I will say that I felt as you do some time ago. I can't help feeling that my suggestions may seem rather jejune, given that you are far more well-read than I, but for what it's worth, what brought me over that dis-satisfaction initially was Shedd's treatment of the matter in his dogmatic theology, and wrapping my head around the great blessing it is to know that God is not influenced like I am: without passions, He is infinitely stable. Further it was helpful to me when I got a little grasp on archetypal vs. ectypal theology, began to see that God _wills precisely because He wills it: the divine willing is the divine nature itself_, and realized that though we speak in apophatic terms, divine impassibility is the way we affirm a tremendous positive reality of the eternal blessedness, the unalterable joy of God. Whose heart would not sink under the weight of gladness in conceiving of God as wholly self-determined?

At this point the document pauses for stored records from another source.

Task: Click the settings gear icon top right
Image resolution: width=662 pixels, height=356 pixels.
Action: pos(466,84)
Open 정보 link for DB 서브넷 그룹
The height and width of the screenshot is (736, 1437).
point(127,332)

Van Mastricht put it like this (as quoted by Heppe): "From the primitive attributes so far recounted three derivates emerge: omnisufficiency and perfection by which He is most perfectly sufficient unto Himself and to all, majesty and glory by which He is as such most worthy to be praised and made famous, and blessedness by which He is most happy (felicissimus) in every detail. The perfection and sufficiency which we claim for God is regarded as not limited to a fixed genus or to any fixed use which suits any creatures and excludes privative imperfection alone, but as universal, including every good, sufficient in every category and in every man for everything up to infinite beatitude, which thereby rules out all negative imperfection."


----------



## Dr. Bob Gonzales (Jan 9, 2009)

py3ak said:


> Dr. Gonzalez, I don't mean to be pertinacious, but I thought your response rather slid over some of the points I made (#s 1,2,3,5,7). I should like to render explicit that I think your option of "emotionally reactive" or "comfortably numb" is more of a false dichotomy than God as fully self-actualized vs. God as containing potentiality in some way.



Sorry I didn't respond to all your points, brother. Not intentional. Just so much for me to consider at one time. And it's late!  I've already addressed you first point, but I'll make some brief comments on points 2, 3, 5, and 7. You wrote,



> 2. How do you define God as being passive in any sense (which _feelings_ or _passions_ involve) without falling into the pit of attributing potentiality to the one who is _actus purus_? You say that on the classical view "God's actions are not the reactions of genuine emotions". Of course not. Since when is God _reacting_ to anything? Has not His decree determined all? Is not His will the highest law and deepest ground of all else? How could the _primary actor_ be _reacting_?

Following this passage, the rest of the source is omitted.